■ **LIST OF TASKS**:
- a) In the Tacoma review, list the things it says happen when conditions get dusty.
- b) Repeat the Tacoma review word for word from "It's not a snorkel. No, really." to "from now on.".
- c) Go on with the Tacoma review from the point where it stops.

--- Start PROVIDED TEXT ---

It's not a snorkel. No, really. It isn't. It's the one question I was asked nearly constantly while I was driving the TRD Pro Tacoma. Even my wife, who is normally as disinterested in cars as I am interested in them, asked me about the snorkel. Except it's not a snorkel. Let's call it the 'norkel from now on.
I suspect it would work as a snorkel. Except that by the time that water gets anywhere near the stock intake, you've already submerged the electrical system. And you're probably in water up to your jeans in the cabin too.
So what is it? After all, it sticks up above the top of the cabin like a snorkel. It's sealed to the intake like a snorkel. If it was attached to any vehicle by an aftermarket company, it would be labelled as a snorkel. But it isn't. It's a desert air intake. Make that a Desert Air Intake, because Toyota makes sure to use capital letters when they're talking about it. Maybe that's a better name than the 'norkel badge I was planning to have made.
If you take a look at the three (yes, three) warning labels on the Tacoma for the 'norkel, you'll probably understand why Toyota isn't calling this a snorkel. The first one says you can't take it through a car wash. Period. No automated car washes. Why? Because it's sealed (like a snorkel) and it can suck too much water into the engine. The second one says that if it's snowing, you need to put your thing down, flip it, and reverse it. The top of the intake needs to be unscrewed and turned around. Backwards baseball cap style. Did I do this? No. It was well below freezing out, and I wasn't about to take a flathead screwdriver to a brand-new pickup with ice-cold fingers.
So what exactly is a desert air intake? Well, it's like a snorkel. But for dusty roads. See, when you're bombing through the desert, or down your favourite rally stage, things get dusty. Filters get clogged. Power gets reduced, and you get stranded. But you don't want to be stranded because of some dust. That's not very Pro, is it? So Toyota sticks the intake way up high, where it can suck in clean air instead of sand. I suspect it would work as a snorkel in the water, too. Except that by the time that water gets anywhere near the stock intake, you've already submerged the electrical system. And you're probably in water up to your jeans in the cabin too.
That's a lot of words about just one of the changes Toyota has made to make the Tacoma a TRD Pro, even if it is definitely the most noticeable. It's also the most irritating when you're trying to scrape frost from the front glass and have to reach around it. But there are more features that help turn the Taco into a desert runner.

--- End PROVIDED TEXT ---
--- Start SOURCE EXCERPT ---

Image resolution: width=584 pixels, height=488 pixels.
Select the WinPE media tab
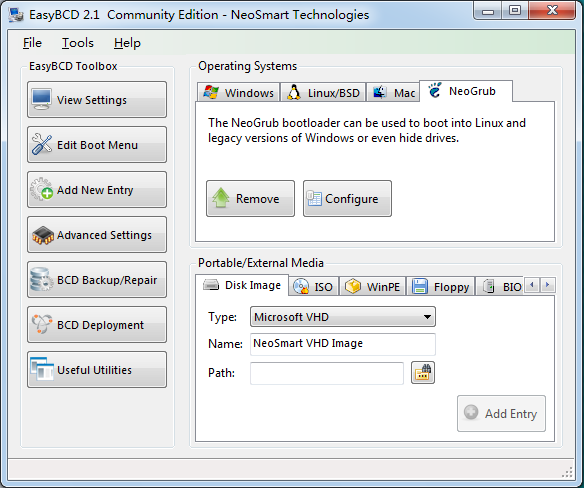click(x=372, y=286)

--- End SOURCE EXCERPT ---

■ **ANSWERS**:
- a)
- Filters get clogged.
- Power gets reduced.
- You get stranded.

- b)
It's not a snorkel. No, really. It isn't. It's the one question I was asked nearly constantly while I was driving the TRD Pro Tacoma. Even my wife, who is normally as disinterested in cars as I am interested in them, asked me about the snorkel. Except it's not a snorkel. Let's call it the 'norkel from now on.

- c)
The next most prominent feature is the underbody skid plate in the nose. The piece is about 6 mm thick and made from aluminum so it should be both light and remain shiny for a long, long time. It features a big red TRD logo, and highlights the "heritage grille". Heritage, in this case, meaning a throwback to the black-out grilles of the 1980s Pickup and its prominent Toyota badging. It's a cool addition to the truck and looks extra '80s if you pick a Marty McFly-style black truck instead of the (still cool) Voodoo Blue of my tester. Under that grille are LED lights from Rigid Industries that actually do a good job at shedding some extra light on the road.
Those are some cool appearance changes, but that's not what makes the TRD Pro, well, Pro. Those changes are hidden behind the 16-inch alloy wheels.
At the front, the Taco gets new TRD coil springs that offer a 1.0-inch lift. In the rear, the height isn't changed, but the leaves get a new progressive rate. Both tuned for pounding over whoops in the sand.
There are new shocks as well. While Chevrolet's Colorado ZR2 heads straight to the track-day motorsports aisle with spool valve shocks from Multimatic, Toyota has taken a more conventional route: internal bypass dampers from Fox Shox.
They're designed with special channels inside that let them deliver different damping rates depending on where in the suspension travel the shock is at that moment. If it's about to bottom out, it's stiffer. Early in the travel, it can be plush. The shocks are new to the TRD Pro this year, and are really the key feature. The front dampers have a total of eight bypass zones, with 11 in the rear.
On the road, the ride isn't quite, as Toyota says, plush. It's more what I'd call wallowy. Turn-in is sluggish and the truck rolls heavily, despite a larger front sway bar. Where off-road biased pickups usually excel is when the pavement is more pothole and crack than asphalt. With ever-growing road maintenance costs, that's just about every road these days. When the TRD Pro hits a hole in the road, it seems to unsettle the truck. There are three or four distinct oscillations each time. Apply the somewhat grabby brakes, and the nose of the TRD Pro dives for the ground. And because there are more bypass zones in the rear, the front and back of the truck respond differently.
Despite that busy ride on-road, the TRD was a bit of a surprise off-road. Not in that it was competent, this is a truck aimed at dirt and rock crawling, so that was expected. The surprise was in how deceptively smooth it was. My usual off-road track has a stopping point about 5 km in. It's at the end of a rough logging road and a good place to check and make sure there's nothing wrong with the truck and that the tires are still inflated before a faster and more open stretch begins. I thought the Tacoma was reasonably comfortable, though not quite as smooth as the Colorado ZR2.
Until I realized that I was already at my 5 km turnout. About 50 percent more quickly than I had expected to get there. Where most trucks would keep me somewhere between 35 and 50 km/h, depending on that particular stretch of dirt, I had been driving closer to 70 the whole time. So off the beaten track, it performs exactly as advertised.
If your off-road demands are a bit more challenging than my dirt and snow, reach up for the multi-terrain mode controls. There are settings for rock and sand, though surprisingly not ice and snow.
There is also variable-speed crawl control. Think of it as cruise control for the trail. Drop it into 4-Lo, hit the rear diff lock, and switch it to glide. Turn the dial and you can set your speed faster or slower, though you can't pick an exact speed. I found the lowest setting to be extremely jerky, lurching on and off the gas and the brakes. But all of the higher settings were as smooth as my own driving.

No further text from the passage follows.